Ook de vraag in hoeverre het bestuur van de studentenvereniging verantwoordelijk voor de gang van zaken is, speelt een rol. In ieder geval zullen het herstel van de gangmuren en enkele andere beschadigingen (zoals een afgerukte kapstok en een geforceerd slot) voor rekening van de bezetters komen.
Een woordvoerder van de ambassade verklaarde later dat het gehele personeel "uiterst vriendelijk, zo niet met medelijden behandeld is" en dat de bezetters hun verontschuldigingen aanboden voor de gang van zaken, maar dat het menselijk gevoel en de liefde voor de medemens hen verplichtte om de wereld op de Amerikaanse wandaden te wijzen. "Daar had het ambassadepersoneel begrip voor en zou de bezetting dan ook tolereren onder de voorwaarde dat de bezetters niet die mentaliteit zouden hebben welke zij aan de Amerikanen in Vietnam toeschreven", aldus de woordvoerder.
In Amerika zelf werd anders over de bezetting gedacht.
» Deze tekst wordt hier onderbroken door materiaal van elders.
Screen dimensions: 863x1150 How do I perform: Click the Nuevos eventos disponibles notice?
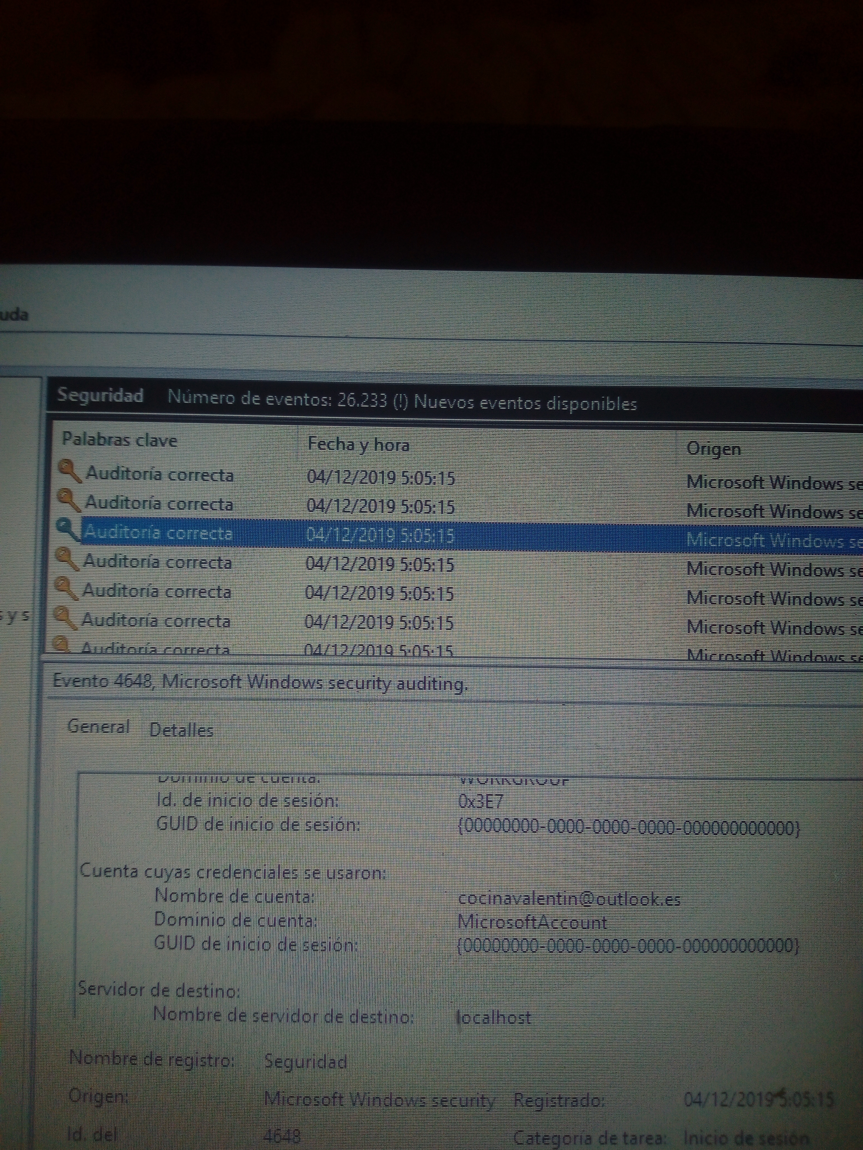pos(525,403)
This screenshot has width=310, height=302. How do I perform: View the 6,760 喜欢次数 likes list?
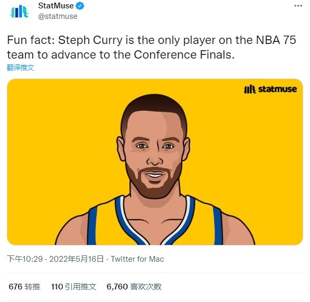tap(134, 287)

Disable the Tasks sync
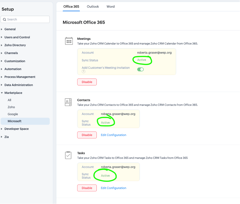pyautogui.click(x=87, y=188)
De Spokanische ambassadeur werd bij William Rogers, minister van Buitenlandse Zaken, op het matje geroepen en kreeg te verstaan dat de Verenigde Staten het niet konden tolereren dat de politie in Hirdo zo laks was opgetreden en niet heeft kunnen verhinderen dat de ambassade werd bezet en beschadigd.